“Generation rent” is a term coined by the media to describe that large segment of the – mainly younger – population who are renting rather than buying their own home. The Independent newspaper, for example, has a whole section devoted to the group.
The underlying assumption in practically every reference to generation rent, however, is that the individuals concerned would much rather own their home than rent from a private landlord – if only they had the financial resources to do so.
Generations choosing to rent
Our own recent research, however, suggests that a significant proportion of the population – 16% of them in fact – want to rent instead of buying and choose to do so because they:
- made a conscious decision not to be tied down with a mortgage – the reason given by 4% of the sample;
- want to be free of the responsibility of having to pay for property maintenance and repair costs – 5% of the sample; and
- welcome the financial and physical freedom – to up and move at a moment’s notice, for example – that renting gives them (7% of the sample).
What is more, the decision to rent rather than buy appears to be taken by as many older householders as young ones – generation rent is not the preserve of youngsters:
- in the age group of 45 to 54 year-olds, for example, 24% of those surveyed said they chose to rent – compared to just 3% of those aged 25 to 34;
- in the 55 to 64 age group, 12% of respondents gave their reason as not wanting to be tied down by a mortgage – suggesting that they wanted the option of choosing to move to live elsewhere without the hassle and inconvenience of having to sell a home to do so; whilst
- both of these age groups mentioned “financial freedom” as their principal reason for choosing to rent rather than buy.
Further savings through renting
The cost of buying your own home is clearly a major factor in people’s decision to rent. A story in the Mirror newspaper on the 8th of December 2017, for example, suggested that the average monthly cost of renting in 49 out of 50 of Britain’s largest cities is cheaper than the average monthly mortgage repayment.
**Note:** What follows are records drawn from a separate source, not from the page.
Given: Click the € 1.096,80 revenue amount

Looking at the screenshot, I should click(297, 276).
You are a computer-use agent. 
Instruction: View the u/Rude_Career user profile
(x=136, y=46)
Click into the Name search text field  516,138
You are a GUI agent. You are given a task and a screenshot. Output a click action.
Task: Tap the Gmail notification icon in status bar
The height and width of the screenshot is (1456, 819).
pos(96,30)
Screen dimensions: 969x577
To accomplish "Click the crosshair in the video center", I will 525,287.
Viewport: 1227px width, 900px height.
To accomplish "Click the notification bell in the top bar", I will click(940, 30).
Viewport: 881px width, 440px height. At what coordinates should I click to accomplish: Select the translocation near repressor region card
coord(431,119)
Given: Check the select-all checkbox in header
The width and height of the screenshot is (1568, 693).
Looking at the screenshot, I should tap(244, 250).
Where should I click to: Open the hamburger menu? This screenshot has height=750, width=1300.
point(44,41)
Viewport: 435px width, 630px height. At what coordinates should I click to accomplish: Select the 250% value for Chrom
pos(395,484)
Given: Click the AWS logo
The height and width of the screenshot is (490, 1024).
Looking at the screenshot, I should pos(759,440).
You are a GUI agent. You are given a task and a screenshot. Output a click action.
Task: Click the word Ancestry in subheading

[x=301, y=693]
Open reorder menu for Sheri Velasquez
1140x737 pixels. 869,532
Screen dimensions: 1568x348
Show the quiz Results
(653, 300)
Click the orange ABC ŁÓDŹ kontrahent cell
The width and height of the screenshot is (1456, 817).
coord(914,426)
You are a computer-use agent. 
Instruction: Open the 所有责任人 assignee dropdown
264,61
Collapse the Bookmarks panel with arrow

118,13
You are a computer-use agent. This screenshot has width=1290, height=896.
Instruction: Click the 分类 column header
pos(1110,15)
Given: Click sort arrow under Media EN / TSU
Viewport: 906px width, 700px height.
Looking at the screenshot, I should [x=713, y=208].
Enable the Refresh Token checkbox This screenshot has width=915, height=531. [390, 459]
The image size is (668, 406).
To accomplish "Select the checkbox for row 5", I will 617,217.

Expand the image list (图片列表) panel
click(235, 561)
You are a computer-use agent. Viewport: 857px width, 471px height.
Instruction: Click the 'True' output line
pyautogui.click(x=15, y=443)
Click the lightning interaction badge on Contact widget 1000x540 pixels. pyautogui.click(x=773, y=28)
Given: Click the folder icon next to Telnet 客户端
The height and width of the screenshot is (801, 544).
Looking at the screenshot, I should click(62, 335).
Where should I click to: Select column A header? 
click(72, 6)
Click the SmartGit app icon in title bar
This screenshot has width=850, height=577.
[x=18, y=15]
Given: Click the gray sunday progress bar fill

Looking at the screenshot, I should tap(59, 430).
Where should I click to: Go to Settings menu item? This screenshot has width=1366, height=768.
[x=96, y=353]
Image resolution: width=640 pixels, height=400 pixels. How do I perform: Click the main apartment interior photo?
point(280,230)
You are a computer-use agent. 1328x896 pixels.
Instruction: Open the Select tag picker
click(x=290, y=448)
But income is unlikely to tell the complete story since 88% of those we recently surveyed who choose to rent because they say they cannot afford to buy are in fact earning more than £40,000 a year.
And it is not only a relatively low income that prevents some people from choosing not to buy. 11% of recently surveyed renters, for instance, said that freedom from the costs of maintaining and repairing a home was a significant factor.
They might also have added freedom from the cost of arranging building insurance if they rent their home. Building insurance, of course, is typically the responsibility of the owner of the buy to let property and is incorporated into most landlord insurance policies. Tenants, on the other hand, only need to safeguard their possessions and belongings with contents insurance.